Dear Mayne Reporters,

it's a red letter day for shareholder rights in Australia as the outrageous $10.7 million payout to outgoing Oxiana CEO Owen Hegarty was comprehensively voted down this afternoon by the big institutional shareholders.

First things, first we've edited up all the audio into the following:

How much did the re-branding and merger cost in total?

Big spray against Peter Mansell for being over-committed and his WA News hypocrisy on board size

How much are the NEDs getting in 2008-09 and how much extra for Owen Hegarty?

Chairman Barry Cusack's cynical tactics in revealing the Hegarty payout defeat

Full audio

Despite 63% of all shareholders voting in favour, the big boys did not succumb to Oxiana's ring around and the final proxies saw just 575 million votes in favour and 776 million against, meaning 57.4% of the proxies agreed with the argument that Hegarty's golden goodbye was over the top.

Oxiana chairman Barry Cusack played a very cynical game in the way this was handled. At 2.29pm, just as the EGM was starting, Oxiana released these 33 pages to the ASX and the very last page revealed the proxy position on Hegarty's payout. However, the statement said nothing about the withdrawal of the resolution.

Whilst Cusack performed something of a mea culpa mid-meeting about not giving Oxiana shareholders a chance to vote on the $6.3 billion Zinifex merger, there was no mention of the coming bombshell on Hegarty's payout.

This meant that over the first 90 minutes of the EGM we changed Oxiana's name to OZ Minerals, appointed the five Zinifex directors to the board, re-appointed Hegarty to the board, lifted the maximum board fees from $1.5 million to $2.7 million and then finally got ready for the debate about the payout.

Cusack then thanked Hegarty profusely, encouraged a large round of applause for the man, declared the proxy position, withdrew the resolution and immediately closed the meeting.

One old fellow staggered towards the microphone and Cusack barked that he couldn't speak because the meeting was closed. The old guy then said that he wanted to commiserate with Owen who deserved his payout and Cusack encouraged him to do it privately because he'd shut the meeting.

This means that Oxiana shareholders have created history with this revolt but the payout has never once been discussed at the three shareholders meetings we've seen since the merger was announced in February.

I asked Cusack at the Oxiana AGM in May whether Owen was getting a big payout and he declined to answer the question. Zinifex shareholders then voted in favour of the deal in June and the details of the payout were cynically released a few hours after that meeting in the notice of meeting for today's gathering.

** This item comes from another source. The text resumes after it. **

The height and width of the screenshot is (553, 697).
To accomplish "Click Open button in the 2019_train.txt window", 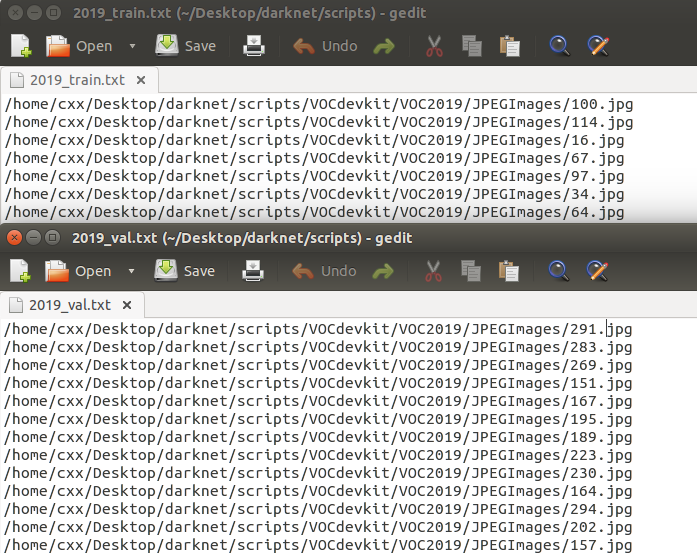I will (80, 46).
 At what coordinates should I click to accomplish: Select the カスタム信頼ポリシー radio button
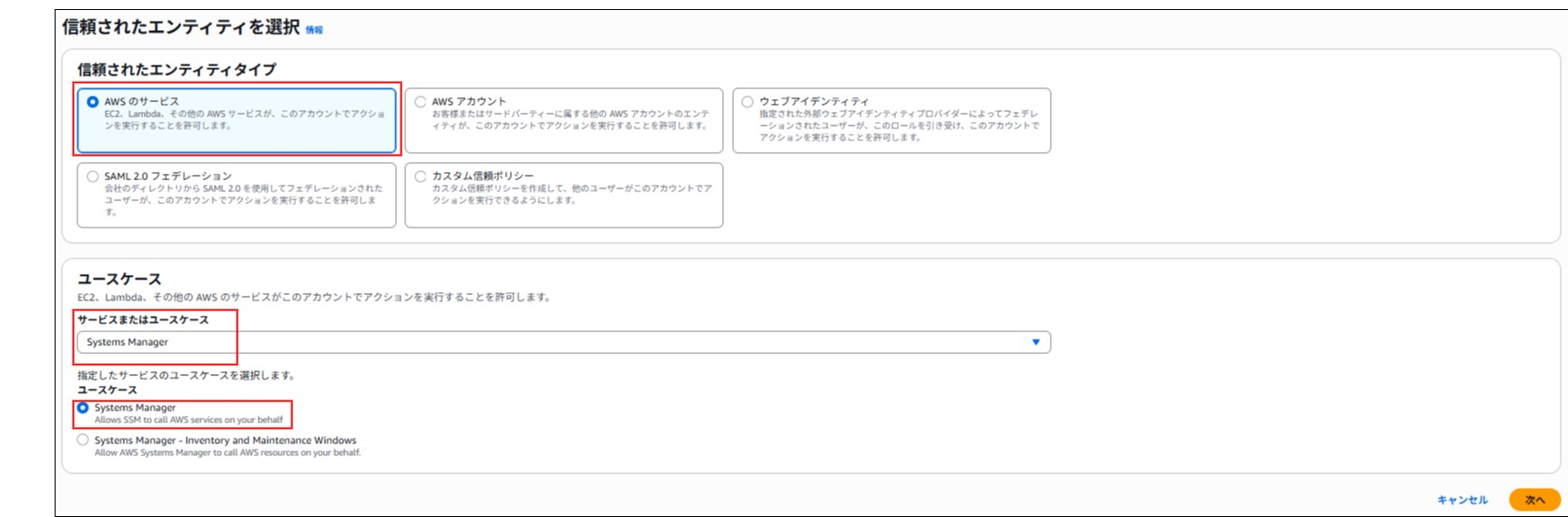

We then all sat through all this other debate in readiness to discuss this outrageous proposal and the chairman finally reveals something that had been announced to the ASX 90 minutes earlier at 2.30pm and promptly shut the meeting.

For mine, Barry Cusack has no idea about shareholder engagement and good corporate governance and should shuffle off into retirement.

Big protest against Peter Mansell

It was also good to see WA News chairman Peter Mansell cop another big protest vote. Whilst the four other Zinifex directors only had 85 million votes cast against them, Mansell was up at 158 million, meaning he joins that very small club of directors who were re-elected with less than 90% in favour.

Three other shareholders, including Tom Rados from the Australian Shareholders' Association, singled out Mansell for criticism over his workload based on the five public company board seats that were disclosed in the notice of meeting.

I then got up and pointed out he was also a director of European smelting company Nyrstar, which has vast related party dealings with Zinifex, and chairman of the WA winery Ferngrove and the big electricity utility Western Power.

And the busiest man in corporate Australia was also nailed for the hypocrisy of insisting that WA News retains just four non-executive directors, whilst participating in the doubling of the Oxiana board as part of a merger that sees huge corporate cuts in the respective head offices but not a single director retirement.

What happens to Hegarty's payout now?

The Hegarty payout had a number of components which broke down as follows:

* $2.29 million in cash for his base salary through until December 2009

* $1.5 million in cash in lieu of 18 months worth of short term cash bonuses

* $160,000 in cash as a retention payment for staying on the board

* 500,000 free shares worth $1 million as a retention payment for staying on the board

* $1.558 million in cash for giving up 2 million options to buy shares at $4.36 that were issued in May 2007 and were due to vest in June 2010.

* $1.71 million in cash for giving up 2 million options to buy shares at $4.36 that were issued in May 2007 and were due to vest in June 2011.

* $1.93 million in cash for giving up 2 million options that were to be issued in May 2009 and then vest in June 2012.

I've got no problems with paying out Hegarty's contract for his base salary but he shouldn't also be treated as if he satisfied every single component of his incentive schemes.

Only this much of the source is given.